__Exercise aim__
Look for the word "computer" in the data below, and copy every line that holds it.

※

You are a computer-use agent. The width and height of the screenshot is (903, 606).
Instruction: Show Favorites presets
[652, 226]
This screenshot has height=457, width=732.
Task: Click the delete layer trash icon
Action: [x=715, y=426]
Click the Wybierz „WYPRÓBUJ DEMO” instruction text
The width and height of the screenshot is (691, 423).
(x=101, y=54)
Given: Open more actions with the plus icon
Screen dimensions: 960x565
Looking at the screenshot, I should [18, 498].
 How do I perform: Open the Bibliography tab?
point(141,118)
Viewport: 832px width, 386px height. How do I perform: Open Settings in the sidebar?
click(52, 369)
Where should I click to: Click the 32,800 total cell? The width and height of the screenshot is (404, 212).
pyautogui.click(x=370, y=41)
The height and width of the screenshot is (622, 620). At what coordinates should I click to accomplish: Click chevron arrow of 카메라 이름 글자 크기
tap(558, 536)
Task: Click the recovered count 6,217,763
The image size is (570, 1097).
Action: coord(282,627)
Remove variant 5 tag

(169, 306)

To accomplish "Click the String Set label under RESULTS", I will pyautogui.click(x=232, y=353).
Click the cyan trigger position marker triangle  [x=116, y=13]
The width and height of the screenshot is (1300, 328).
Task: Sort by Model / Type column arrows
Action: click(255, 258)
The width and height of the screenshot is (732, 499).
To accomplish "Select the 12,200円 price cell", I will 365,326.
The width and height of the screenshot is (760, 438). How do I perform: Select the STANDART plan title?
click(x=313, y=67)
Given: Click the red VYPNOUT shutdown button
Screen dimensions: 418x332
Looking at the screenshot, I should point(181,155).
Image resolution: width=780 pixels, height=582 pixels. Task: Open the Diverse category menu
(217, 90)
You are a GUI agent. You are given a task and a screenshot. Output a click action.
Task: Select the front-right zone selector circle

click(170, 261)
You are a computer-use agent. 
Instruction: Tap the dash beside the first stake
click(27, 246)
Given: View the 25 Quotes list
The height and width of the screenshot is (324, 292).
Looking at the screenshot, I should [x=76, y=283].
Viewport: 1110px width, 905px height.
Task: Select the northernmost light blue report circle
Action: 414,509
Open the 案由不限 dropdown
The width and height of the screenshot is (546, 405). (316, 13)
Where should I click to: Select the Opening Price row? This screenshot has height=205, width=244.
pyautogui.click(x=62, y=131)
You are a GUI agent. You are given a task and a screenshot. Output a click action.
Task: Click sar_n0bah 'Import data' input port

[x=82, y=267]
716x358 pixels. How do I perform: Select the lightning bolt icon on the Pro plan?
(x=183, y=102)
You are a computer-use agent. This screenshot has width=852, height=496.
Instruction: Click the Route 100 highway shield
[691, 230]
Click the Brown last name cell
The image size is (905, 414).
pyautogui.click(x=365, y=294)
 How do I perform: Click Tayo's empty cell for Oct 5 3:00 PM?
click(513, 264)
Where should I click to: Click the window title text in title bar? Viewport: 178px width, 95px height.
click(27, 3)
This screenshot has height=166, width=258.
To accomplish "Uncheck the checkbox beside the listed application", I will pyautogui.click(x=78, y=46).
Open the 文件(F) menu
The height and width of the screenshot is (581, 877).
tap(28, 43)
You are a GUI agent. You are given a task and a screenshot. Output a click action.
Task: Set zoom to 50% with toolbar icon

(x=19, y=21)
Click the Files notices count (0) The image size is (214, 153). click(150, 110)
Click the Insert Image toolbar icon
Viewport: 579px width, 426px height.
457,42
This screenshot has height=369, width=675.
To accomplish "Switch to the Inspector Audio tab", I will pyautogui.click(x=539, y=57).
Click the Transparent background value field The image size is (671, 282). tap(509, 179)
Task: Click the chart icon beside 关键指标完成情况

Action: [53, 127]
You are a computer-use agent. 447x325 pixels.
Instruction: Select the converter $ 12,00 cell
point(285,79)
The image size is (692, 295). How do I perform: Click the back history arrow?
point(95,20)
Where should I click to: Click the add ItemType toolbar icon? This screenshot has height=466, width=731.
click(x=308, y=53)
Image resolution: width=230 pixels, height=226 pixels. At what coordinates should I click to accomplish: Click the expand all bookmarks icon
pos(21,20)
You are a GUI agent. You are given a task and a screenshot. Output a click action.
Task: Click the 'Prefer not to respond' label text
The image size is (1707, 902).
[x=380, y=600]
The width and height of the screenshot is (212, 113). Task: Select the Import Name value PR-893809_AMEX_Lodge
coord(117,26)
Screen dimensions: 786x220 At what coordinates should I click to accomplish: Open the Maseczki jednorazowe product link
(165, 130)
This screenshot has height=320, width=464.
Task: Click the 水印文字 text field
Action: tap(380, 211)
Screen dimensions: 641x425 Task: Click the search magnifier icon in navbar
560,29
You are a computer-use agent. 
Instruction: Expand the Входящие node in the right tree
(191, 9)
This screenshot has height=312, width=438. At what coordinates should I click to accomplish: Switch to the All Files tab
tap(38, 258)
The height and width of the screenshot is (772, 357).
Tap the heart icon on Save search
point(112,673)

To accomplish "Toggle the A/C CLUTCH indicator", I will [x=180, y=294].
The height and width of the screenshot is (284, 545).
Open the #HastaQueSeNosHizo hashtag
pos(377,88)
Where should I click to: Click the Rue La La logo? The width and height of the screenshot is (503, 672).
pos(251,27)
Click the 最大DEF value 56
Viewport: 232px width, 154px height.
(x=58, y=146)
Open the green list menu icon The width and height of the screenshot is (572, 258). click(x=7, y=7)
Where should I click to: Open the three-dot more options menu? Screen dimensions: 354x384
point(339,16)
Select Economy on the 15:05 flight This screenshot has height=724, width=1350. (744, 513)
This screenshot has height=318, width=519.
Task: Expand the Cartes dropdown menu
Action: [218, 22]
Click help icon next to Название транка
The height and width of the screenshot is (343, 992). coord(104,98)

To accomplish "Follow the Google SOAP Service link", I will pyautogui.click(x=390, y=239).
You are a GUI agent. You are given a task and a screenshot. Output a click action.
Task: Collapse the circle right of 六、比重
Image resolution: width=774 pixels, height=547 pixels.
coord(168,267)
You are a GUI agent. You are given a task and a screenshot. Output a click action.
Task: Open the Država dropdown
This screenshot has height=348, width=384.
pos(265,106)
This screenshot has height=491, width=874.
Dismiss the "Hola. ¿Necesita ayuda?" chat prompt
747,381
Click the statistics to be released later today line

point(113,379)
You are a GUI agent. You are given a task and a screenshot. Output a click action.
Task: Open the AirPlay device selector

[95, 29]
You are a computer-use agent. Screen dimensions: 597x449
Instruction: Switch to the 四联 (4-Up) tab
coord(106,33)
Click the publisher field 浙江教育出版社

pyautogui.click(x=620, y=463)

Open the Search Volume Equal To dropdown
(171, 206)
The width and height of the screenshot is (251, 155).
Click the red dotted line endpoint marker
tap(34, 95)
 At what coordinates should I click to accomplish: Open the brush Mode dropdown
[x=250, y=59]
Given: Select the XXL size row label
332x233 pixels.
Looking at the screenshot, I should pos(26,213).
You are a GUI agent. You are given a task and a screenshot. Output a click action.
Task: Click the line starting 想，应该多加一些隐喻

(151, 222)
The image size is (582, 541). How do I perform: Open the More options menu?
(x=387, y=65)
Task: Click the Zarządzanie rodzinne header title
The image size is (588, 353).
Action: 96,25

※

__Your response__
You are a computer-use agent. The width and height of the screenshot is (903, 606).
You are a computer-use agent. 
You are a computer-use agent. This screenshot has width=852, height=496.
You are a computer-use agent. 447x325 pixels.
You are a computer-use agent. 
You are a computer-use agent. Screen dimensions: 597x449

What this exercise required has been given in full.